Avec notre correspondante en Argentine, Aude Villiers-Moriamé
L’affaire Lucia provoque l’indignation en Argentine. Cette fillette, violée par le compagnon de sa grand-mère, a été soumise à une césarienne par des médecins qui voulaient sauver le foetus de cinq mois qu'elle portait, et qui aurait actuellement très peu de chances de survie. La jeune fille de 11 ans vivant dans une région conservatrice du nord du pays, avait pourtant exprimé à plusieurs reprises son souhait d’avorter.
L'avortement interdit, sauf en cas de viol
En Argentine, l’avortement est interdit, sauf justement en cas de viol ou si la grossesse présente un danger pour la santé de la femme enceinte. Cette affaire choque le pays et remet au premier plan la question du droit des femmes à avorter dans le pays.
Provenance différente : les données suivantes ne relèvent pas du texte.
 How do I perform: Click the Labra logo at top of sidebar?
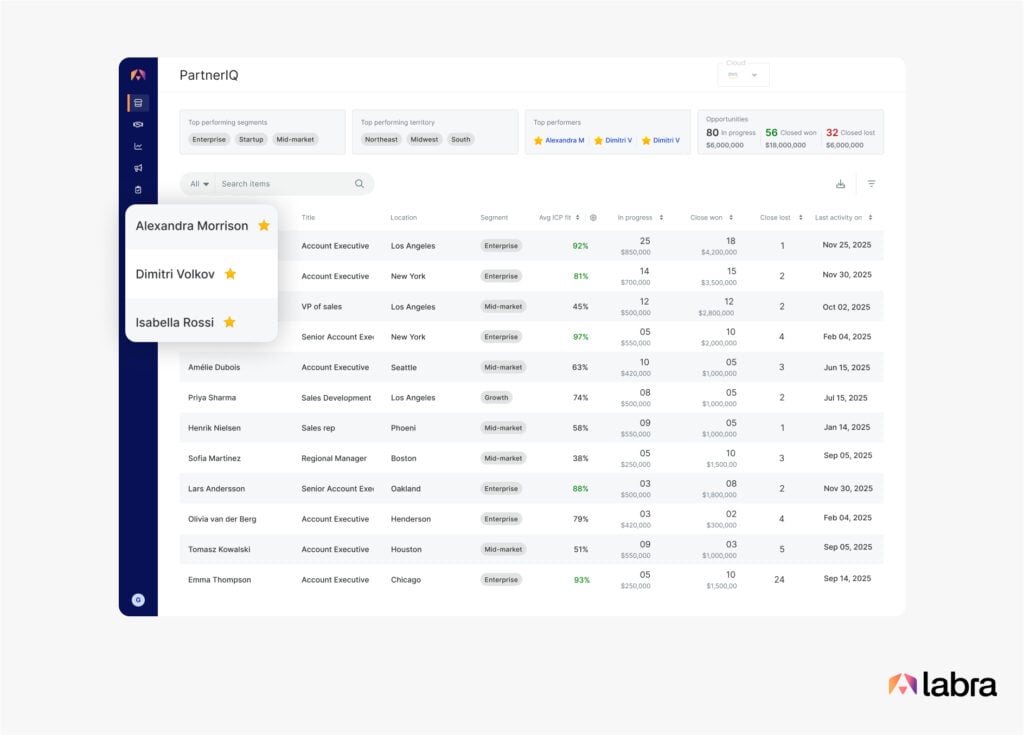138,74
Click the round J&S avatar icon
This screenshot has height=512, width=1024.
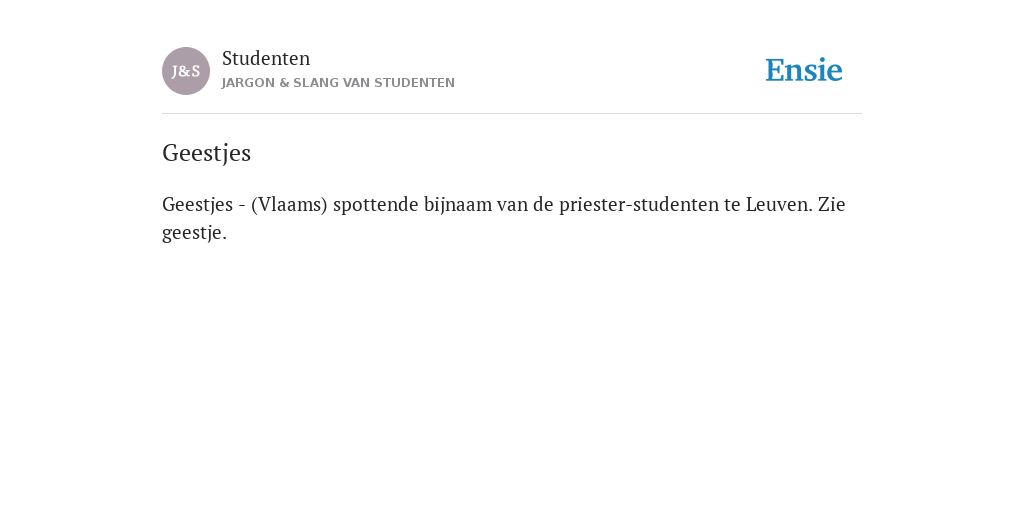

Des dizaines de militantes se sont réunies devant le secrétariat d’Etat de la Santé, à Buenos Aires. Sur leurs pancartes, on peut lire « Niñas no madres »: « des petites filles, pas des mères ». « L'avortement n'est pas pénalisé dans certains cas, notamment en cas de viol. Donc, que les autorités de l’hôpital décident de repousser cette procédure, c’est illégal. En fait, ils l’ont fait traîner jusqu’au moment où ils se sont dit : “Là, c'est bon, on peut pratiquer une césarienne" », affirme Patricia Bustamante, avocate spécialiste des droits de l’homme.
Des mèdecins objecteurs de conscience
Lucia a passé plus d’un mois à l’hôpital à demander qu’on lui pratique un avortement légal. Mais les médecins se sont tous déclarés objecteurs de conscience. « Nous réclamons non seulement de nouvelles politiques publiques mais surtout que l’Eglise, que toutes les Eglises, arrêtent de s’immiscer dans des décisions extrêmement personnelles. Ca suffit l’obscurantisme ! Au fond, on réclame et on exige surtout la séparation de l’Eglise et de l’Etat », s'insurge Celeste McDougall, activiste pour le droit à l’avortement en Argentine.
L’an dernier, les Argentines se sont mobilisées par millions pour soutenir la légalisation de l’interruption volontaire de grossesse. La proposition de loi a été rejetée par le Sénat, mais les militantes en présenteront une nouvelle devant le Congrès d’ici quelques semaines.